18 Comments
User's avatar
FlaneurX's avatar

I believe that the first thing that grows after a fire is weeds.

Philip Diehl's avatar

That final statement is so arrogant and clueless.

The full recovery of a forest ecosystem after a major fire can take hundreds of years, a thousand, and we're talking about an economic conflagration that would encompass much of the world. Sure, the world recovered from WWI and WWII, but who would brush off the human and ecological catastrophe of those "fires" so cavalierly.

FERN MCBRIDE (NYC)'s avatar

...and brush off Climate Change.

William Bell's avatar

When will the idiots in Europe take their money out of the US and invest it in their own countries and in our neighbouring countries. It would be easy to orchestrate and, while coming with some massive costs, makes far more sense than sending all our money to another country to be invested there, effectively in a military complex which then wreaks havoc all over our parts of the world. This is the stupidest act of collective self persecution the world has ever witnessed.

Of course things will be fine in the US, they are on the other side of the world and they don't experience the consequences of their actions. So when the IMF estimates the impact of all this on the US economy, much like during the second world war, they emerge remarkably unscathed. Great for them and wreckage for us.

Manqueman's avatar

Little of the adverse effects of the wars, specially, Iran will personally affect the Powers That Be.

The only ones hurt will be the little people who, it’s more than clear enough, will accept the abuse with no significant resistance. Here in the US the 2024 was proof of concept of the passivity and just ignorance that supports the PTB. (Hungary wasn’t a good example of what we can do here because our national opposition isn’t one. It’s just an alternative. If there’s a blue tsunami in congressional races in November (DNC, DSCCC and DCCC actions have made it less likely than it should be), it’ll be followed by major disappointment as the Democrats fail to deliver because they have little interest in delivering since what needs to be done conflicts too much with many or most its donors pay them for.
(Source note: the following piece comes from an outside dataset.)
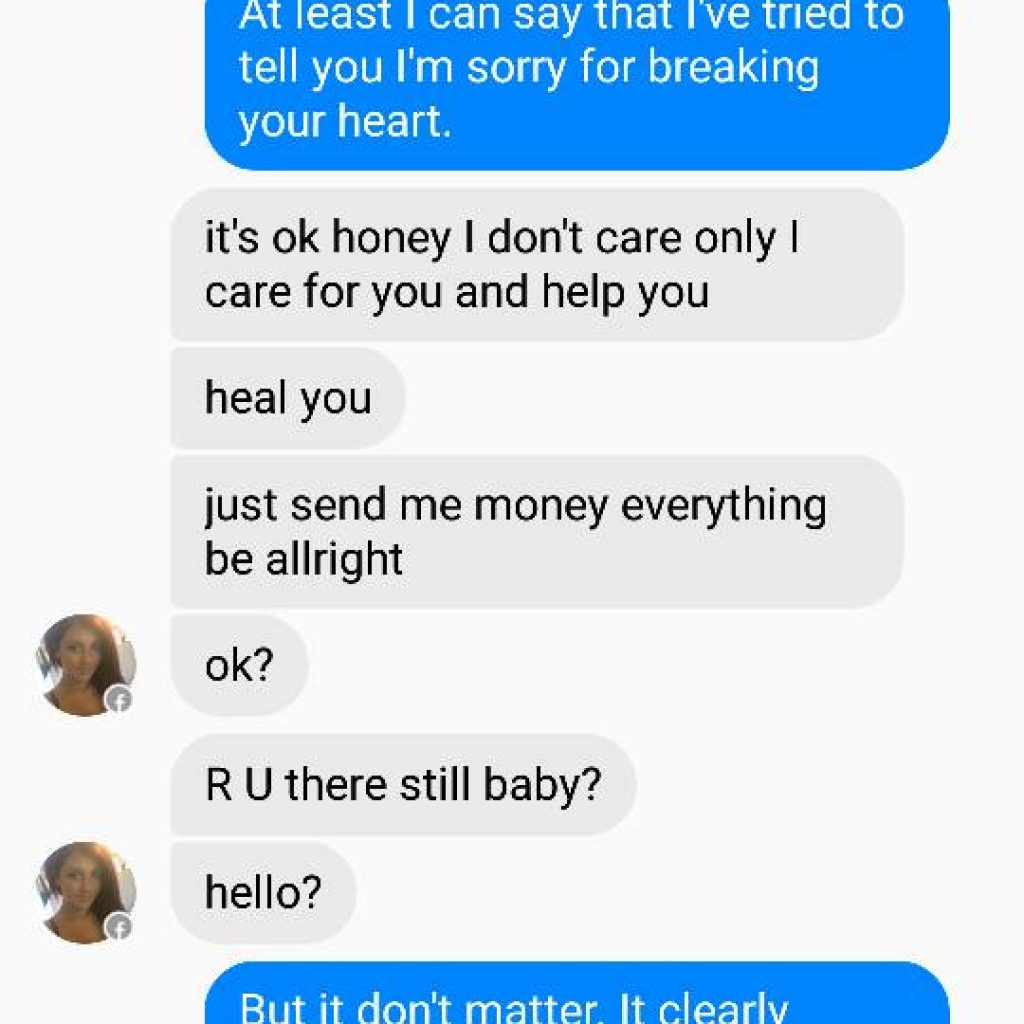This screenshot has width=1024, height=1024.
Task: Click Facebook badge on avatar next to "hello?"
Action: pos(119,927)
And if they want to deliver, all the DINOs ensure the votes wouldn’t be there.

It’s as simple as our leadership elite doesn’t care about the wellbeing of anyone other than themselves.

Kouros's avatar

This article reminds me so much of an article I read some time ago in the Daily Mail: https://www.dailymail.co.uk/news/article-14314191/global-elite-Davos-high-class-escort-spills-beans.html

What the global elite reveal to Davos sex workers: High-class escort spills the beans on what happens behind closed doors - and how wealthy 'know the world is doomed, so may as well go out with a bang'

Kerry H Pechter's avatar

I’m at a private market assets conference in Nashville with hundreds of general and limited partners networking… Trump has encouraged the sale of these lightly regulated financial products to retail investors. The atmosphere is similar to what Adam described so well. No one admitting that the elephant in the room is real and a threat.

Jay Bremyer's avatar

Characterize this time of disruption and collapse as a Fourth Turning or by any other reference, many saw it coming. No one was able to stop or significantly divert it. And much that was built up literally needed or needs to coming down. Noting that ultimately regrowth follows fire is not an inappropriate hope to express.

f & c's avatar

Thanks - these are of course not good news but I appreciate your timely analysis, as always!

Sheryl's avatar

I gather Morgan Stanley mostly thinks paying for more expensive gas will use up the tax cuts from the OBBB and depress demand from consumers who it is acknowledged might be too strapped to buy food if they also pay for housing and yet things don’t look bad for the stock market so it’s fine.

Geoff78's avatar

The spivs (aka hedge fund, oil companies, tech, etc) always make money

Kerry H Pechter's avatar

It’s always a question of being on the right side of the trade.

Dick Dorroile's avatar

the adults in the room :)

Henry Goodstone's avatar

The $2 billion per day figure is the headline, not the bill. It captures unbudgeted incremental spend. It excludes the pre-strike buildup, the interceptor contracts signed for multi-year delivery windows, the reconstruction procurement already authorised, and the escalation of the base budget running underneath the operation.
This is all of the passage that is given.